無重力少女 | ナノ
「柳くん」

「ん?」


頻繁とはいえないが、飯田から話しかけてくることも珍しくなくなったのは、つい数日前からのことだ。
俺と2人でいる時のこいつの態度は相変わらずだが、知らず知らずのうちに飯田の中に変化があったのかもしれない。
前向きにとらえれば、それだけ俺に慣れ…いや、やはり先日思ったように、俺への警戒心が解けてたということだろう。


「どうした?」

「お友達が呼んでるよ」

「…ああ、ありがとう」


そんなことを考えつつ飯田の指差す方向を見れば、ドアの近くに立つ精市の姿が見えた。
…飯田に俺を呼ぶよう声をかけたのは偶然か否かわからないが、ともかく早く向かおう。
他の者には気付かれていないようだが、黄色い声を浴びせられた精市の苛立ちが限界に達するのはもう間もなくだ。


「悪いね、読書中に」

「いや、構わない。どうした?」

「さっき跡部から連絡があってね」

「跡部?また合宿でもするのか」

「何かね――」


精市がこれ以上不機嫌にならないように、という意味もあり、一応廊下に出て話をする。
ちらちらとこちらを見てくる多数の女子の視線にはもう慣れたが、あまり気分のいいものではない。


「――そういうことだから、よろしく」

「ああ、わかった」

「ところでさ」


用件だけを手短に言った精市は、教室の中に戻ろうとした俺を言葉だけで制止する。
振り返った時に見えたそれは、何かを見抜いているような、楽しげな笑顔。


「…何だ?」

「蓮二、最近楽しそうだね」

「突然だな」

「思ったことを言っただけだよ」


わずかに焦るこの気持ちは、どこから生まれてきたのだろう。
精市は他人の変化に敏感だが、俺だって表立って飯田のことを話したこともなければ、気付かれるような言動はとっていなかったはずだ。
…いや、飯田のことではない可能性も無きにしもあらずだが、


「安心してよ、今はまだ聞かないから」

「…いつか聞くのか?」

「当然だろ。

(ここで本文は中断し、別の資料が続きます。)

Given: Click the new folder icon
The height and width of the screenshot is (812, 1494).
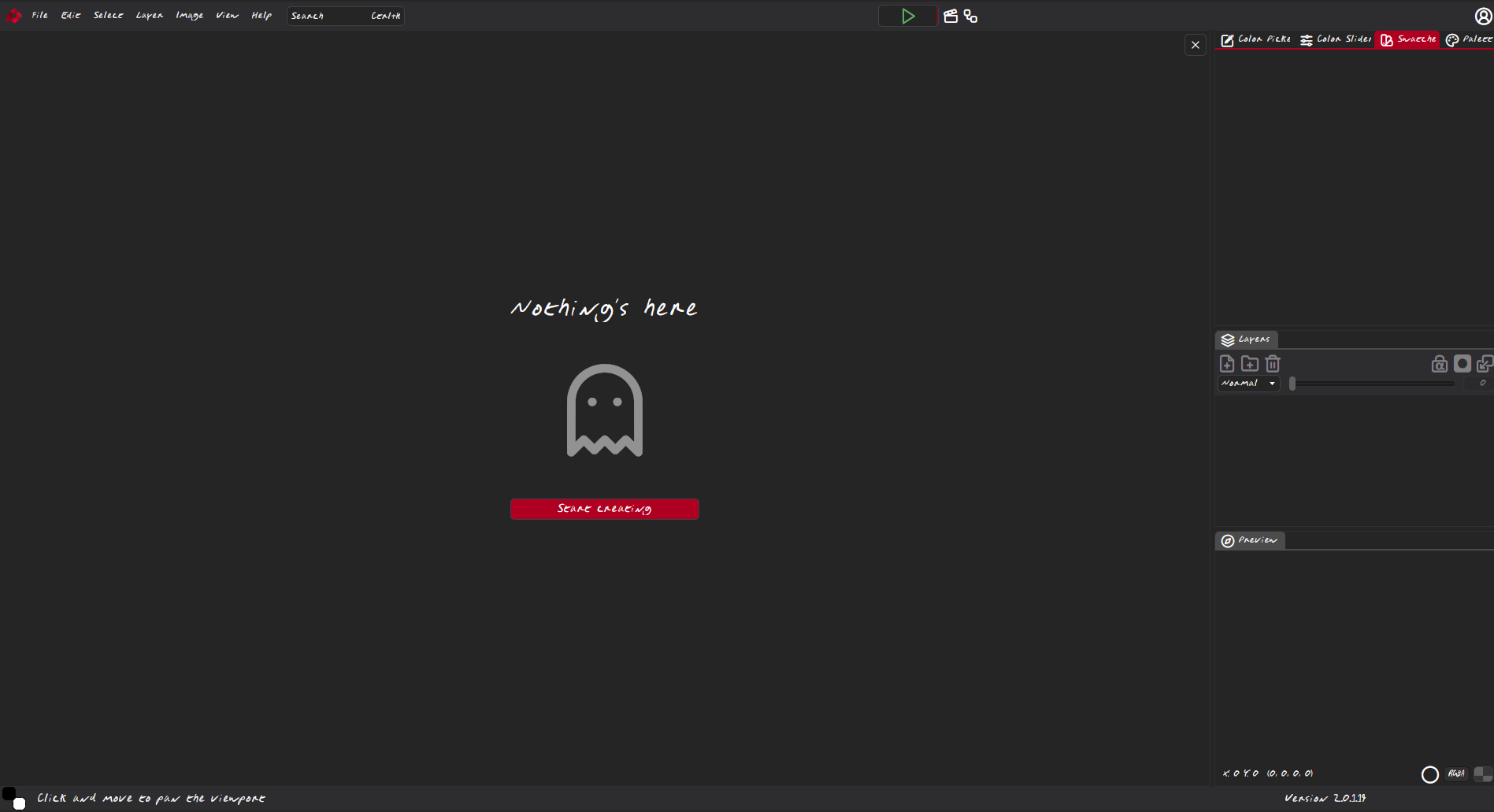Looking at the screenshot, I should coord(1250,363).
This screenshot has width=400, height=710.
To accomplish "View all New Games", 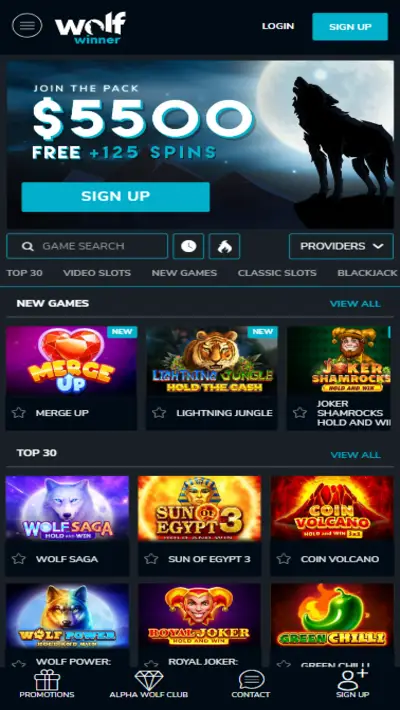I will (x=355, y=303).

じゃあまたね」


言いたいことだけ言って、自分の教室へと戻っていく精市。
…まったく自由な奴だ、と思いながら振り返った時、俺はわずかに息を呑んだ。


「おかえり」

「…ああ」

「今の、お友達でしょ?」

「…テニス部のな」


正直驚いたが、それも仕方ないだろう。
何らかの変化があったとはいえ、校内ではあまり俺に関わらないようにしていた飯田が、俺の机の横に立ち、俺が読んでいた文庫本を手に取っていたのだから。


「よくわからないけど、今の人がね」

「何か言われたか?」

「柳くんのことよろしくって」

「………」


何でそんなことを言われたのか知らないけど、と言って飯田は手にした本を閉じる。
精市も大概余計なことをする男だ。
「今はまだ」と言いながら、俺の変化の理由(というより、この場合は対象か)に気付いている。


「…気にするな」

「わかった」


この様子からもわかるように、相変わらずな態度ながらも、飯田は以前と比べて素直になったと思う。
関わるようになったばかりのこいつなら、たとえ疑問を抱いたからといって俺の席で待つことはしなかっただろう。


「飯田」

「何?」

「今日も一緒に帰るか」

「………」


俺を見上げた飯田に言えば、少し驚いた表情をしてすぐにうつむいた。
…言い方が悪かったかもしれない。
これまでは半ば強引に連れ出して帰っていたが、こんな言い方では飯田に選択の余地を与える。
こんな風に誘う形をとったことなど一度もなかったというのに、俺は一体どうしたというのだろう。


「……ごめん。今日は、ちょっと」

「…そうか、わかった」


普段であれば「何でわたしが柳くんと一緒に」などと小声で言ってくる飯田が、申し訳なさそうにうつむいたまま呟いた。
今俺の目の前にいるこいつは、決して優等生を演じているときの飯田ではなく、俺と2人の時の飯田だ。
それなのに、今の飯田は見たことがないほどに弱弱しく、そこにいつものこいつの姿はない。


「…ごめん」

「いや、気にするな」


つまりは、そういうことなんだろう。
ここ最近忘れかけていた、飯田に興味を持った理由を思い出して、俺はそれ以上何も言えなかった。